First, the fact that about 75 %–80 % of land is under some form of management (Erb et al., 2017; IPCC, 2019b) could suggest, as a first approximation, that a similar share of the total natural terrestrial sink due to indirect effects (Fig. 10b) – i.e. about −8.0 to −8.5 GtCO2 yr−1 – is in managed land. If this hypothetical sink is summed up to the original BMs' results (about 4.8 GtCO2 yr−1, Fig. 10a), it would result in a net global sink in managed land close to −3.5 GtCO2 yr−1. From another perspective, assuming the net land–atmosphere flux from the Global Carbon Budget (Fig. 10c) as a valid estimate, it is questionable that the ca. −4 GtCO2 yr−1 sink difference with our estimates for managed land (i.e. Fig. 10d and e) occurs in the relatively small land area that has remained unmanaged.
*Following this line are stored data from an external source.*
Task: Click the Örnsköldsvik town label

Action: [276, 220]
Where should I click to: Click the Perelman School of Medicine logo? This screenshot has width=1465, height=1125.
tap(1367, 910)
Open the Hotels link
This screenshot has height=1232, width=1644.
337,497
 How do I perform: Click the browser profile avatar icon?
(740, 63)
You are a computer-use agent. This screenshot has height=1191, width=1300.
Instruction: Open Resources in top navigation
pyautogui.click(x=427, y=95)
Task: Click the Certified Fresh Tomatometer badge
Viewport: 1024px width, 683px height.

Second, the net global sink in our estimates (both adjusted BMs' results and NGHGIs) is lower than most of the recent literature. For instance, Deng et al. (2022) – an inverse modelling study corrected for CO2 emissions induced by lateral fluxes to produce terrestrial carbon stock change estimates that can be compared to our study – estimated a sink of −5.1 GtCO2 yr−1 in all land for the period 2007–2017 (Fig. 10f), mostly from managed lands (identified as non-intact forest, similarly to our study). Deng et al. (2022) also indicated larger sinks over managed lands than the NGHGIs in Russia, the EU and Canada, suggesting that some carbon storage processes may be underestimated in NGHGIs, such as the carbon increase in trees outside forests (urban green areas, trees on grassland and cropland, arctic shrubs) and in soils. By integrating remote sensing data with a map of biomass complemented by forest growth curves, harvest and fire removals, Harris et al. (2021) estimated a net global forest sink of −7.6 GtCO2 yr−1 for the period 2000–2019 (including emissions from deforestation), mostly occurring on non-primary (or non-intact) forests of temperate and boreal regions. For the same period, Xu et al. (2021) estimated a net global sink of −3.2 GtCO2 yr−1 for aboveground biomass only (including intact forest), based on annual biomass maps obtained with optical and lidar data and a machine learning model. Similarly, Yang et al. (2023) inferred a net global sink in aboveground biomass of −1.9 GtCO2 yr−1, mostly in extra-tropical regions, using a global L-band vegetation optical depth (data from https://carbonstocks.kayrros.com, last access: 28 February 2023). It should be noted that the last two studies do not include belowground biomass and non-biomass carbon pools (such as soils) and thus likely underestimate the global net sink.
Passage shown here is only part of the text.